The monitoring of particle size distribution (PSD) in media such as suspensions is important in many industrial and diagnostic applications. Control or monitoring of operations such as crystallization, filtration, combustion, mineral processing, preparation of reaction feed streams, degree of reaction and the like, often depend on the ability to monitor and control the size of particles that are components of gas or liquid process streams.
Crystallizers are widely used in industrial processes for the production of chemicals, food products and pharmaceuticals. Crystallization processes are dynamic in nature and variations in crystal (particle) content and size are expected in real-time. Monitoring of these changes in particle content and size is essential to obtain/maintain desirable operating conditions, avoid complications in down stream processing and ensure product quality/conformity.

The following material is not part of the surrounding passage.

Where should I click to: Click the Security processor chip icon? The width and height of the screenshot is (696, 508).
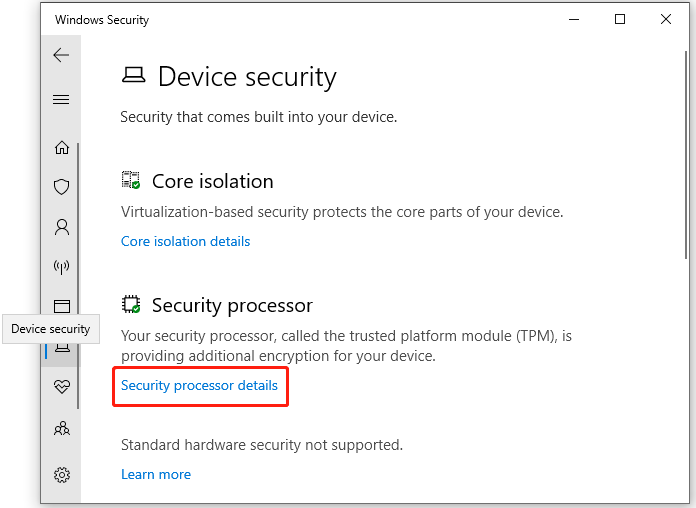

A number of methods of monitoring PSD are known in the art. The most widely accepted standard for PSD measurements is based on laser diffraction which, however, is restricted to diluted suspensions. A prior art laser-based method capable of operating in dense suspensions is the Focused Beam Reflectance Method (FBRM). However, this method measures the chord length distribution and not the particle size distribution. This method is also prone to errors caused by particle shadowing (due to fine particles), particle masking (due to coarse particles), and assumes that the entire particle projection area has perfect back reflectance. Furthermore, measurement samples are localized and not representative of the bulk and medium transparency is essential.
Ultrasonic attenuation spectroscopy has widely been accepted as one of the most promising techniques for measuring PSD in dense and opaque suspensions. However, its applicability for online measurement in dense suspensions generally has been restricted to smaller particles (colloids and emulsions) primarily due to the unavailability of a theoretical model for larger particle sizes.
A model for predicting PSD requires accurate measurement of an attenuation spectrum at different frequencies. Recent advances in hardware and measurements for ultrasound generation have provided the ability to accurately measure the attenuation spectrum over a wide range of frequencies. The measured attenuation spectrum is then compared with the predictions of a theoretical model which requires the physical properties of the particles and suspension medium along with an assumed size distribution. A deconvolution algorithm optimizes the parameters of the assumed size distribution to minimize the error between the measured and predicted attenuation spectrum. However, the accuracy of the predicted PSD is limited by the accuracy of its theoretical model and the adequacy with which the deconvolution algorithm is able to simulate the actual conditions existing during the measurement of the attenuation spectrum.
In colloidal and emulsion systems the wavelength (λ) of the ultrasonic signal is much larger than the particle size (λ>>r) and absorption losses are dominant. This regime of wave propagation is known as the long wave regime and predominates where the ratio of particle circumference and wavelength is less than 0.11. This ratio is a non-dimensional quantity and is known as the wave number. Short wave regime of propagation exists when the wavelength is much smaller than the particle size (λ<<r). The regime of wave propagation between these two extreme limits is known as the intermediate regime.
U.S. Pat. No. 5,121,629 discloses a method of determining size distribution and concentration of particles in suspension using ultrasonic attenuation. A measured attenuation spectrum is obtained at selected discrete frequencies over a selected frequency range and compared to calculated attenuation spectra to derive an approximate match between the calculated and measured spectra. The particle size distribution and concentration used to calculate the spectra are used to derive a new set values for the particle size distribution that corresponds to the measured attenuation spectrum.
U.S. Pat. No. 7,010,979 discloses a particle size distribution monitor in liquid using ultrasonic attenuation, means of generating and receiving the ultrasonic wave and attenuation spectrum, calculation using FFT for particles suspended in the liquid. This is followed by a means of determining an estimated PSD, and a means of determining the goodness of fit.
Current ultrasonic attenuation based instruments (OPUSTM—Sympatec Inc., UltraPS—CSIRO) with the capability of online monitoring of PSD in dense suspensions of large particles (particles outside the long wave regime) are based on pre-measured attenuation coefficient spectrum of various particle size fractions. The deconvolution algorithm used by these products is highly iterative and can be unstable in the absence of any real theoretical relationship between attenuation coefficients, physical properties of the particles and size parameters. These instruments have to be extensively calibrated and customized for specific particulate systems, and the calibration process is specific for a given type and size range of particles.
Despite significant improvements in the methods and instruments available to measure PSD in media, there remain certain applications where such measurement is difficult. For example, in media with relatively larger particle size (intermediate wave propagation regime), in media that are optically opaque—such as crude oil—or where particle concentration is high, and where measurements are required on a rapid basis—even on a real-time basis—and without dilution of the fluid, conventional PSD systems are unsuitable. Accordingly, it would be useful to provide a method for measuring PSD in dense or optically opaque media in the intermediate wave propagation regime. It would also be useful to provide such a method that could provide such measurements on a rapid, or real-time basis and without extensive calibration. It would also be useful if such a method could perform these measurements without diluting the fluid in which the particles are carried.